> **TASK DESCRIPTION**
In full and without alteration, reproduce every record.

****************

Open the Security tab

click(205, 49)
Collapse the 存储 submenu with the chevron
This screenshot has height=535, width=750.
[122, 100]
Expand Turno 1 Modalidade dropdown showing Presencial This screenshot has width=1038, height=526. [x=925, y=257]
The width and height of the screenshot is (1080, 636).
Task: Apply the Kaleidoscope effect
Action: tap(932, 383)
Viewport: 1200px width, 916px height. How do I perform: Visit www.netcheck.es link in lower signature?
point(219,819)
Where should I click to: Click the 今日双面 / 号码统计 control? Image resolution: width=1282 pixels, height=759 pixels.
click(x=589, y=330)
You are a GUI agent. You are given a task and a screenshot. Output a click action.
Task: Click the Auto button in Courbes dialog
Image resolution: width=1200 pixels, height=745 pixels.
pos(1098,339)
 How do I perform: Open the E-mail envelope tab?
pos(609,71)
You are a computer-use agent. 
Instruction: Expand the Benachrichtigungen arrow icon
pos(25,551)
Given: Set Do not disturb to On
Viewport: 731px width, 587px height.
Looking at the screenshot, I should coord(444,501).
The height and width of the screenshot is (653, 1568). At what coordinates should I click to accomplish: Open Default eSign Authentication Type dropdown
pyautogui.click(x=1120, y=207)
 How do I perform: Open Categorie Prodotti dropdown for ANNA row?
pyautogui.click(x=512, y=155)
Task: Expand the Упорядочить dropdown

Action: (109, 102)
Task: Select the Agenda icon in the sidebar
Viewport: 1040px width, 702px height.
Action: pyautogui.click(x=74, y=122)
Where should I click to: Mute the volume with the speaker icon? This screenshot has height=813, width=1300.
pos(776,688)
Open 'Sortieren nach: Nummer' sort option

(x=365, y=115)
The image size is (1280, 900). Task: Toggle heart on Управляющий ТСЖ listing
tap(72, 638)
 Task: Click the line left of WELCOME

****************

> **RESPONSE**
Open the Security tab

click(205, 49)
Collapse the 存储 submenu with the chevron
This screenshot has height=535, width=750.
[122, 100]
Expand Turno 1 Modalidade dropdown showing Presencial This screenshot has width=1038, height=526. [x=925, y=257]
The width and height of the screenshot is (1080, 636).
Task: Apply the Kaleidoscope effect
Action: tap(932, 383)
Viewport: 1200px width, 916px height. How do I perform: Visit www.netcheck.es link in lower signature?
point(219,819)
Where should I click to: Click the 今日双面 / 号码统计 control? Image resolution: width=1282 pixels, height=759 pixels.
click(x=589, y=330)
You are a GUI agent. You are given a task and a screenshot. Output a click action.
Task: Click the Auto button in Courbes dialog
Image resolution: width=1200 pixels, height=745 pixels.
pos(1098,339)
 How do I perform: Open the E-mail envelope tab?
pos(609,71)
You are a computer-use agent. 
Instruction: Expand the Benachrichtigungen arrow icon
pos(25,551)
Given: Set Do not disturb to On
Viewport: 731px width, 587px height.
Looking at the screenshot, I should coord(444,501).
The height and width of the screenshot is (653, 1568). At what coordinates should I click to accomplish: Open Default eSign Authentication Type dropdown
pyautogui.click(x=1120, y=207)
 How do I perform: Open Categorie Prodotti dropdown for ANNA row?
pyautogui.click(x=512, y=155)
Task: Expand the Упорядочить dropdown

Action: (109, 102)
Task: Select the Agenda icon in the sidebar
Viewport: 1040px width, 702px height.
Action: pyautogui.click(x=74, y=122)
Where should I click to: Mute the volume with the speaker icon? This screenshot has height=813, width=1300.
pos(776,688)
Open 'Sortieren nach: Nummer' sort option

(x=365, y=115)
The image size is (1280, 900). Task: Toggle heart on Управляющий ТСЖ listing
tap(72, 638)
 Task: Click the line left of WELCOME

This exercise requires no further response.